“After Heath passed away in 2008, we were so preoccupied with losing a loved one,” says Kim Ledger, father of the Australian actor Heath Ledger, who died of an accidental intoxication from prescription drugs.
“I really didn’t understand what the effect was of mixing one type of prescribed drug with another, and on top of that, mixing prescription drugs with a sleeping tablet, which tragically put Heath to sleep permanently.
“I believe that Heath [didn’t know much about the issue of opioid addiction or misuse]… I am only just quietly educating myself recently, and have been for about three years. The facts shock you and the numbers are unbelievable.”
“The fact is that absolutely anyone can become dependent on opioids: it does not discriminate according to your age or gender."
According to the National Opioid Pharmacotherapy Statistics Annual Data, over 48,000 Australians were being treated for an opioid dependence on a typical ‘snapshot’ day in June 2015.
Common prescription and non-prescription opioids include codeine, heroin (synthesized from morphine), dihydrocodeine and oxycodone. A study published in 2015 shows oxycodone is one of the Australia’s most commonly abused drugs. It was also one of the drugs found in Heath Ledger’s system when he died.
The research also finds that there were 806 oxycodone-related deaths in Australian from 2001 to 2012. More than half of all deaths recorded from oxycodone were accidental and most were caused by combined drug toxicity.
Almost 40 per cent of patients who died from an oxycodone-related death had legitimate prescriptions, mostly for non-cancer related chronic pain. In about 75 per cent of all deaths recorded, the patient’s opioid use was also deemed ‘appropriate’ by the prescriber.
“The fact is that absolutely anyone can become dependent on opioids: it does not discriminate according to your age or gender,” says Ledger. “Opioid dependence goes right across Australia and its scope is very broad.”

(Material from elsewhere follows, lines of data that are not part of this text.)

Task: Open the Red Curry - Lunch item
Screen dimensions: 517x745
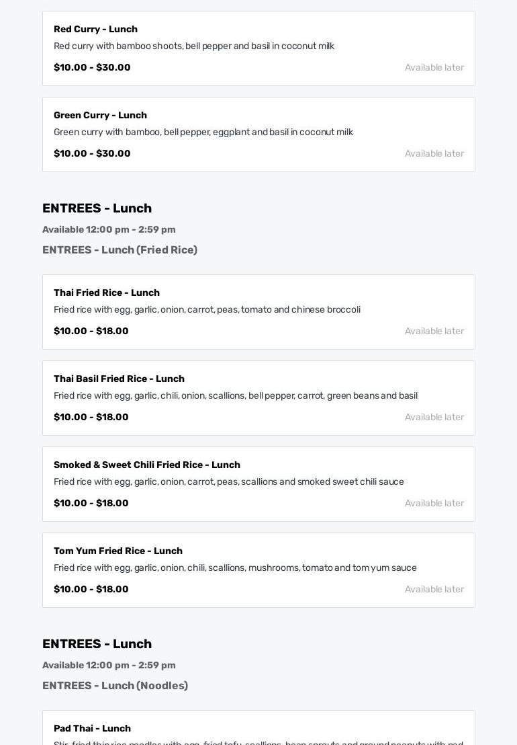Action: [95, 29]
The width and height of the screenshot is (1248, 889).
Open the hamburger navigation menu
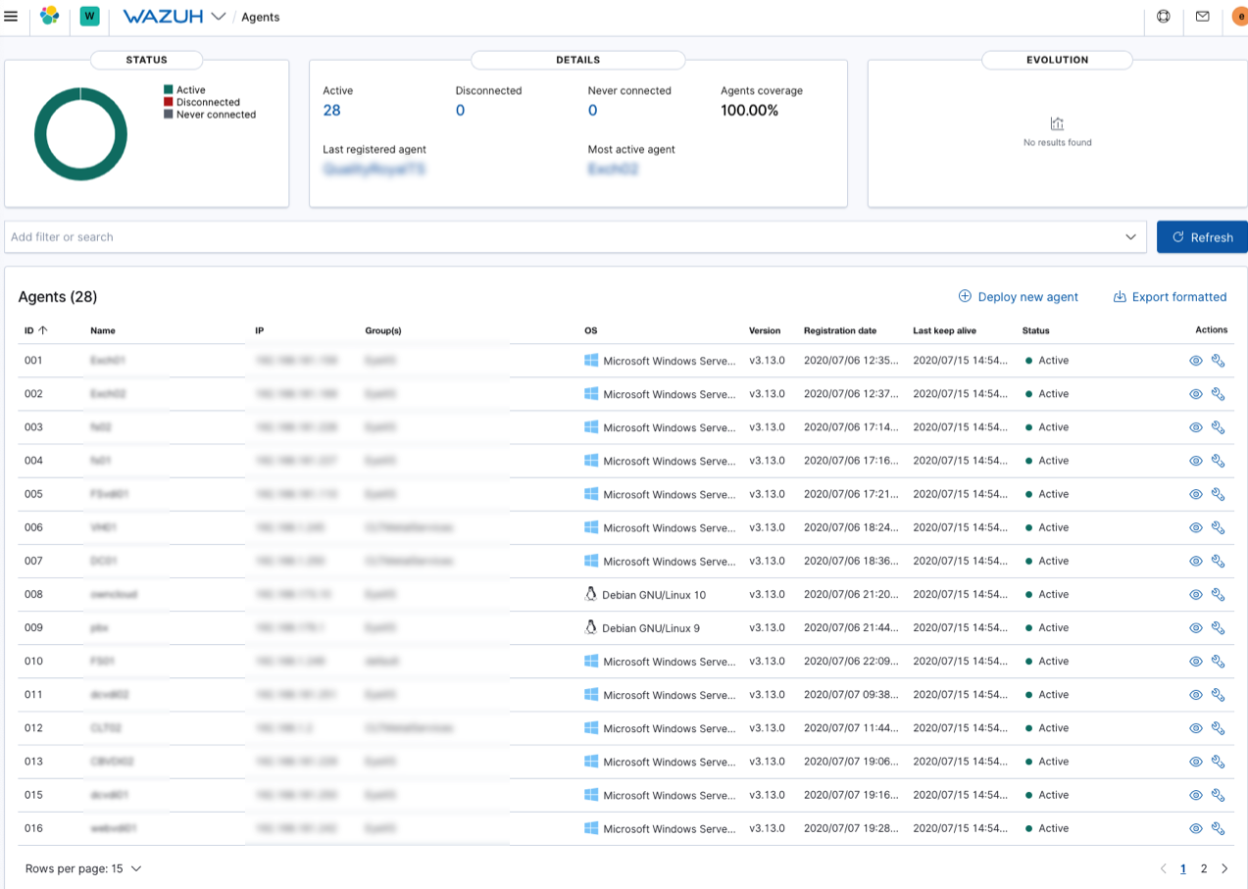(x=12, y=17)
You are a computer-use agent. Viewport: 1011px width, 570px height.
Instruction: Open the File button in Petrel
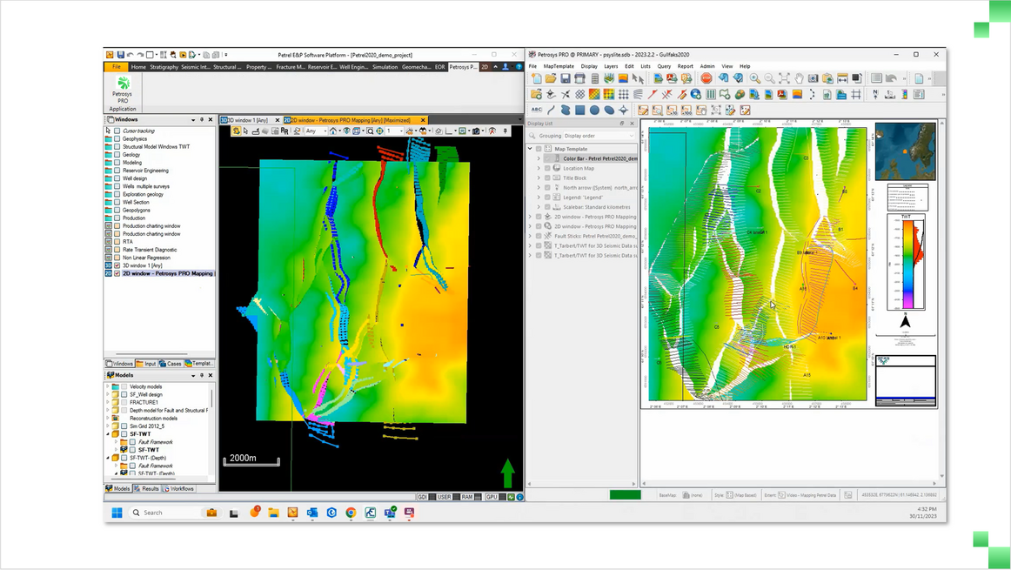116,67
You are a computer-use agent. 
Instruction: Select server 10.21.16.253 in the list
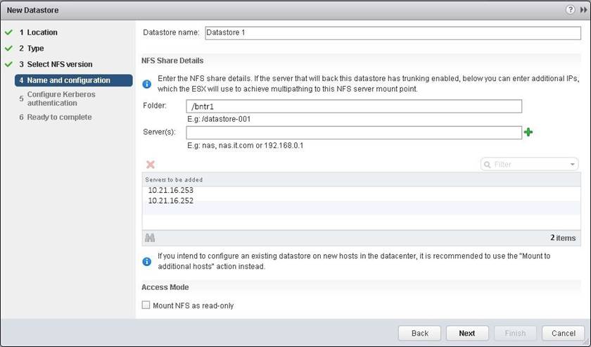[171, 190]
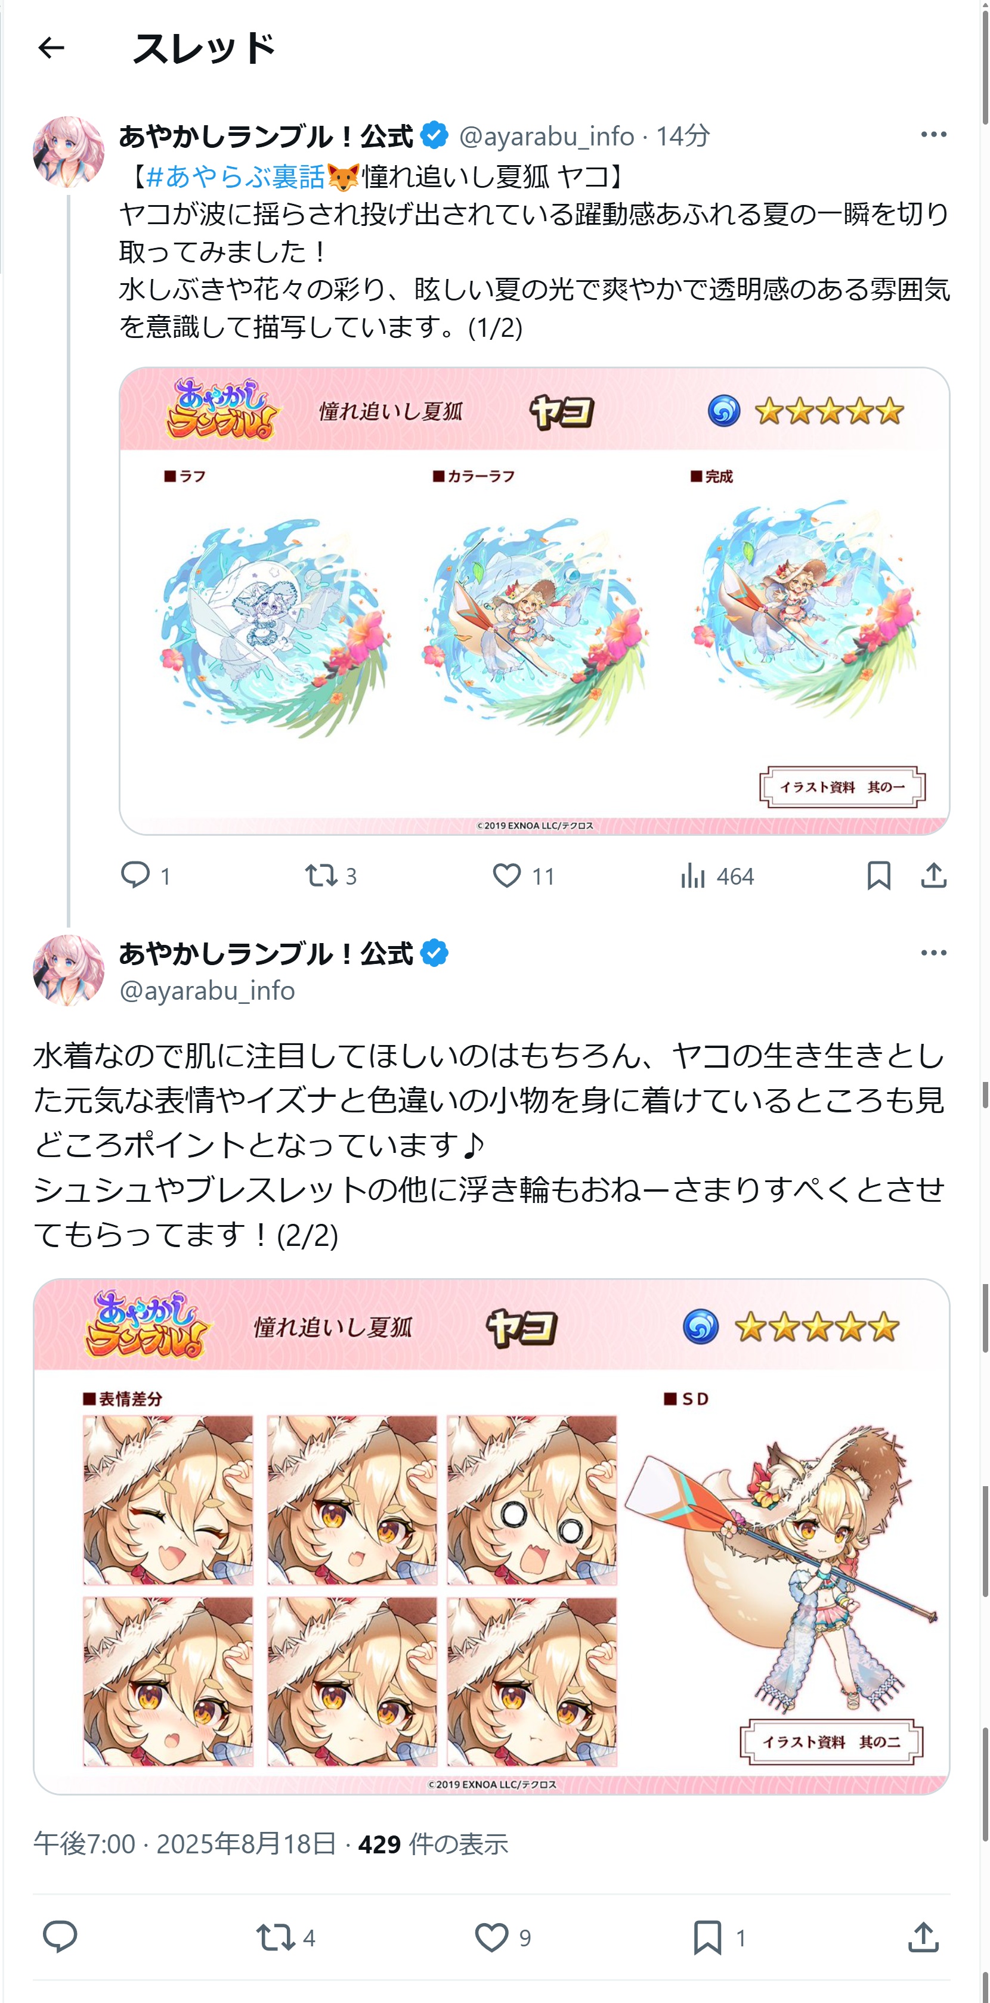Screen dimensions: 990x2003
Task: Open the 午後7:00 2025年8月18日 timestamp
Action: tap(185, 1844)
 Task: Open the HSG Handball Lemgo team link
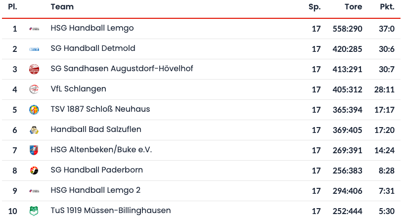click(92, 28)
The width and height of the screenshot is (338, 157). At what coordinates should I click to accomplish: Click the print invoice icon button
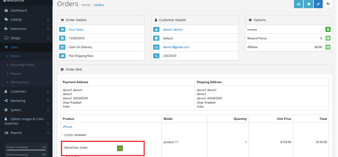(x=298, y=4)
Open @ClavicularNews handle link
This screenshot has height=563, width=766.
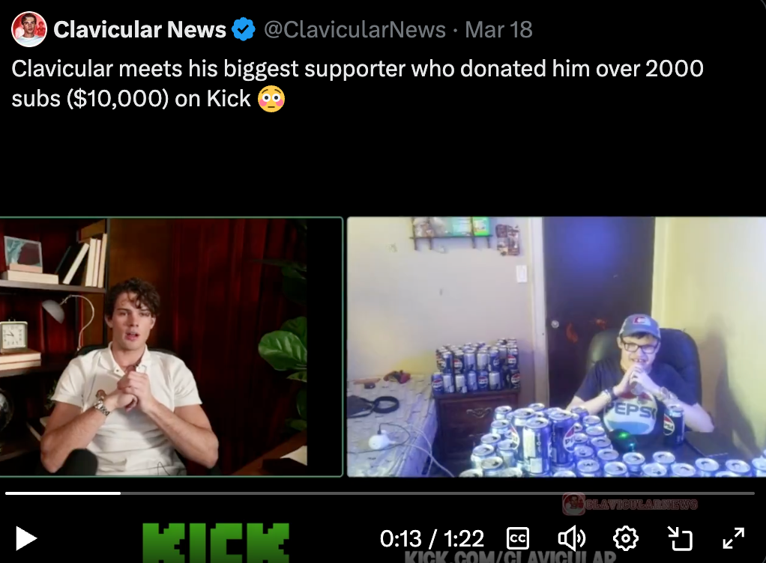click(x=355, y=29)

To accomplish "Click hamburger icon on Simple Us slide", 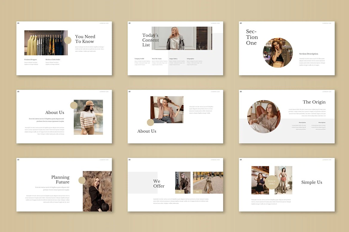I will 241,160.
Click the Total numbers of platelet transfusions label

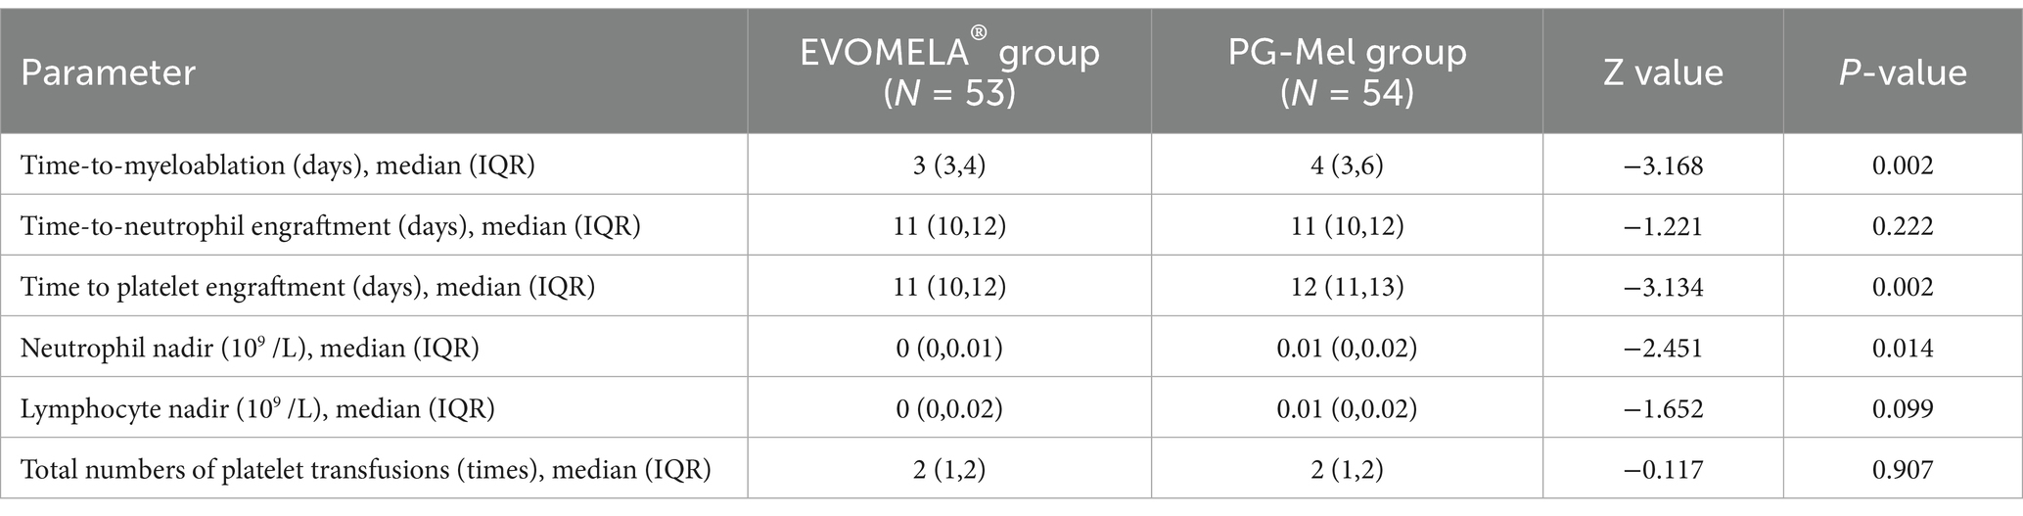366,470
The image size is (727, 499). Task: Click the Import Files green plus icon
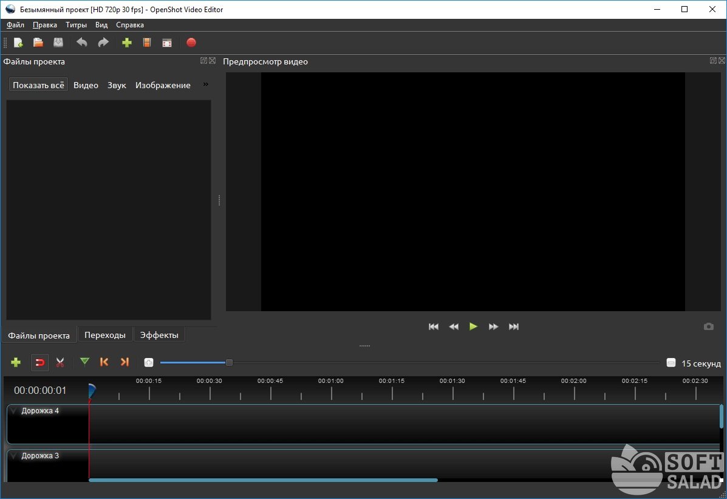click(x=126, y=43)
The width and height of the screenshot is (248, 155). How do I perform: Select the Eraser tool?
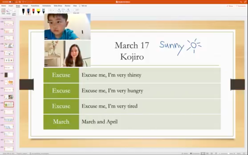point(8,11)
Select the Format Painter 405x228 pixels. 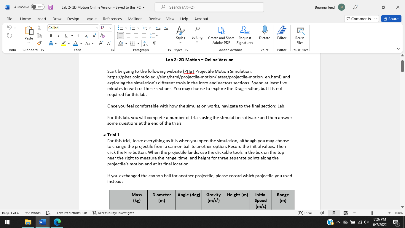(x=39, y=43)
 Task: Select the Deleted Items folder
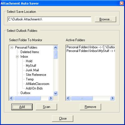pyautogui.click(x=30, y=52)
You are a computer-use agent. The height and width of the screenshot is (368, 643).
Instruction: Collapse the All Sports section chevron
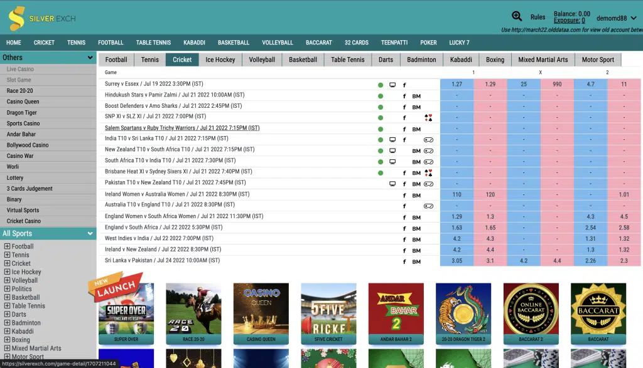pos(90,234)

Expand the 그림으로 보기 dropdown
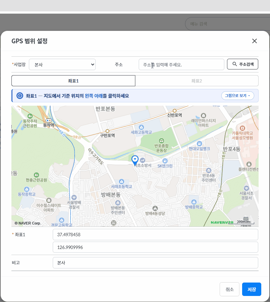(238, 96)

Despite this belief, new survey results released today show that over 30 per cent of Australians think opioid painkiller addictions only happen to ‘junkies’. The online survey of 1000 Australians, commissioned by ScriptWise, also highlights that only around 20 per cent of respondents believe high-income earners or career-focused professionals could become dependent on opioid painkillers.
“We don’t know or hear much about opioid addiction or misuse is because there’s a stigma attached to it,” says Ledger. “But we know that when people are dependent on opioids, they seem to be less likely to discuss it openly with others but instead, suffer quietly for fear of being labelled a junkie.”
“The bottom line is that opioid addiction is a health issue, not a social problem."
Medical director at Addiction Sciences Queensland, Dr Christian Rowan, has been working in the field of addiction services for 14 years and regularly treats people from all walks of life with opioid dependencies.
He says opioids are regularly used for very valid reasons, by millions of people around the world to adequately and legally treat their chronic pain.
“The people with opioid addictions that we are talking about here are accidental addicts,” says Dr Rowan. “They become accidentally addicted because of the pain and psychological issues they are experiencing.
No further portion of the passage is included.